On EU nationals, the Supreme Court refused the government application for permission to appeal the judgement allowing destitute EU nationals with pre-settled status to access Universal Credit. This means that the Court of Appeal’s decision from December is final and the Department for Work and Pensions must implement the judgment. The Child Poverty Action Group (CPAG) updated their resources for advisers to reflect the change. Meanwhile, the press reports another story of an EU national who had difficulties securing his status under the EU settlement scheme and now faces deportation. (Sources: CPAG, the Guardian)

There has been a positive change to the BN(O) visa for unmarried partners. The amendments to the immigration rules removed the need for partners to have been living together for at least two years prior to applying. The guidance has been updated. Meanwhile, an event celebrating the third anniversary of the BN(O) visa launch, was attended by a security minister. (Sources: Hong Kong Watch, Home Office, Welcoming Committee for Hong Kongers)

A survey exploring perceptions of current international students on the increase of the Immigration Health Surcharge documents that they are finding it too high and making the UK feel more oppressive, while for prospective students the popularity of MBA courses may fall as a result of changes in international student visa. (Sources: The Student, Financial Times)

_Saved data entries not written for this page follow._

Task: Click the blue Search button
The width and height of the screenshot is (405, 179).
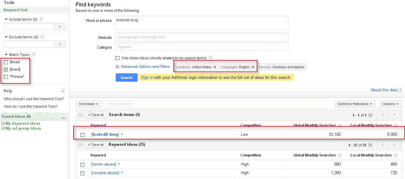Action: (x=126, y=78)
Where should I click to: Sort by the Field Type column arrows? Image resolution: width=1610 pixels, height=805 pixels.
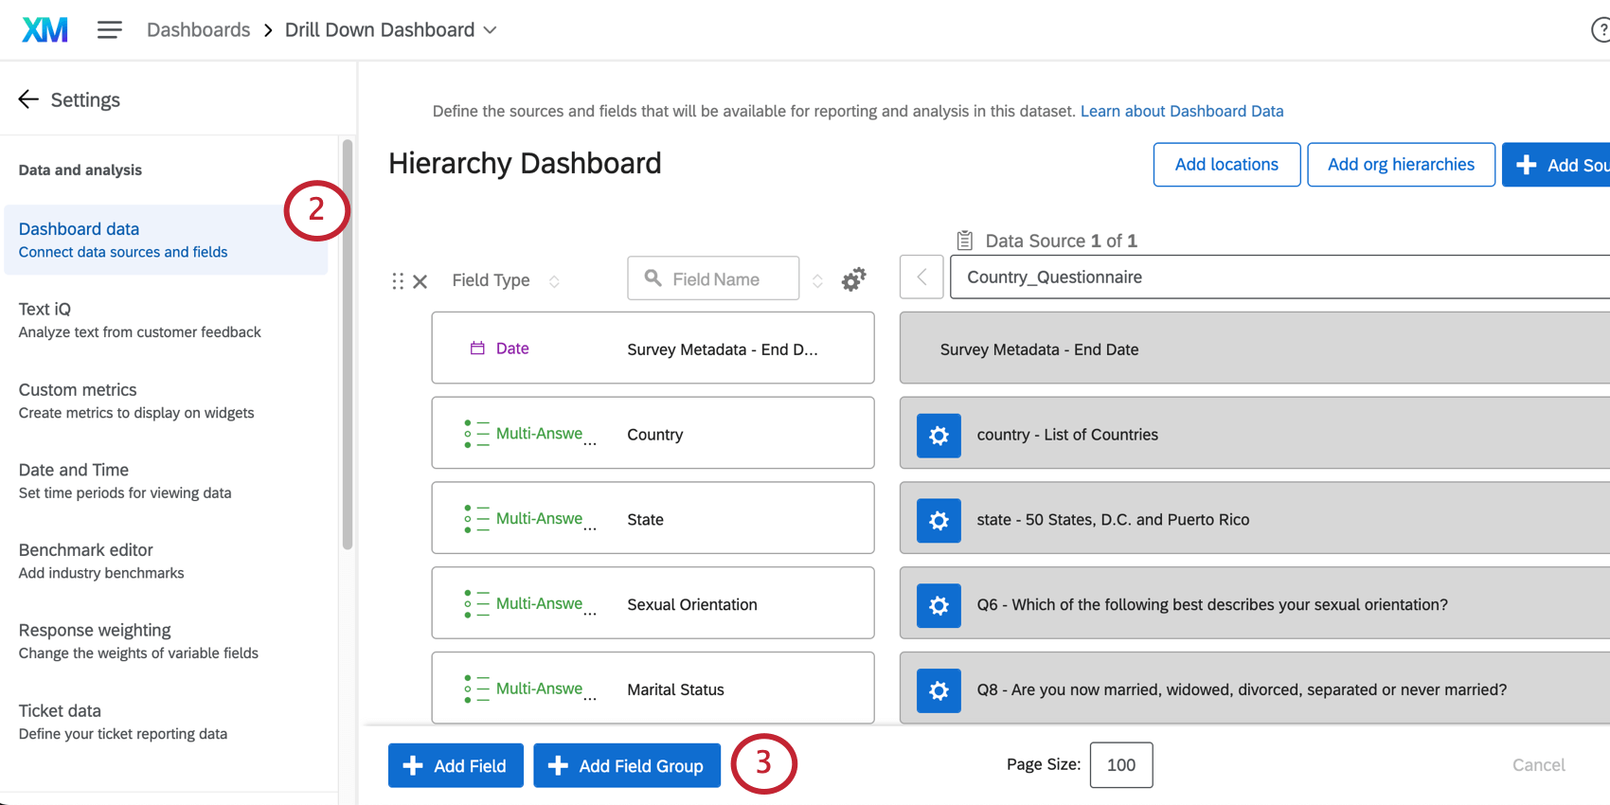[x=554, y=281]
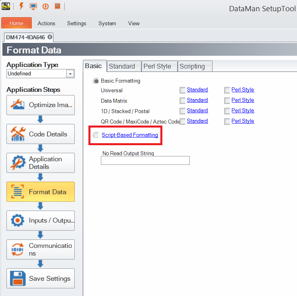Screen dimensions: 297x296
Task: Open the Application Details step
Action: pos(41,163)
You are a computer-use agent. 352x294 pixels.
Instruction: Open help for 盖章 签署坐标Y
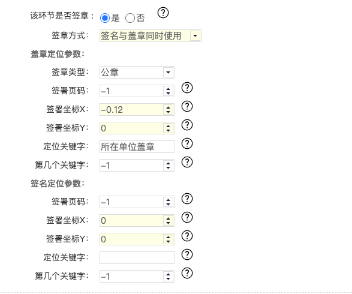pos(187,125)
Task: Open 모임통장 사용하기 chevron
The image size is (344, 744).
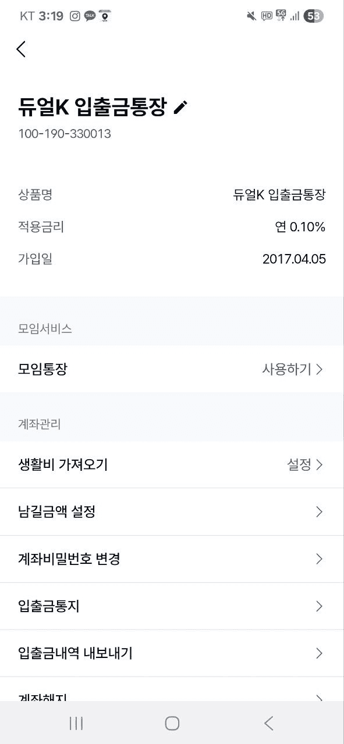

The latest data on Windrush compensation shows that by the end of December 2023, nearly £76 million had been paid out to individuals through the scheme, and over 80% of claims have had a final decision. (Source: Home Office)

Meanwhile the government is facing a legal challenge over its failure to provide proof of immigration status to people who are on ‘3C’ leave while waiting for their visas to be extended. (Source: The Standard)

Cohesion and integration

5-11 February was Race Equality Week across the UK, with five day challenges taken up by a range of organisations across our region, including University of Huddersfield. Nationally, two high-profile examples of Black British stories have been highlighted – Edward Enninful, stepping aside as the first Black male editor of Vogue magazine, stating there is still much to do to reflect the ‘incredible array of voices’ in fashion and the media; and broadcaster Gemma Cairney, who shares her experiences of racism and misogyny in the media industry. (Sources: Race Equality Matters, University of Huddersfield, the Guardian)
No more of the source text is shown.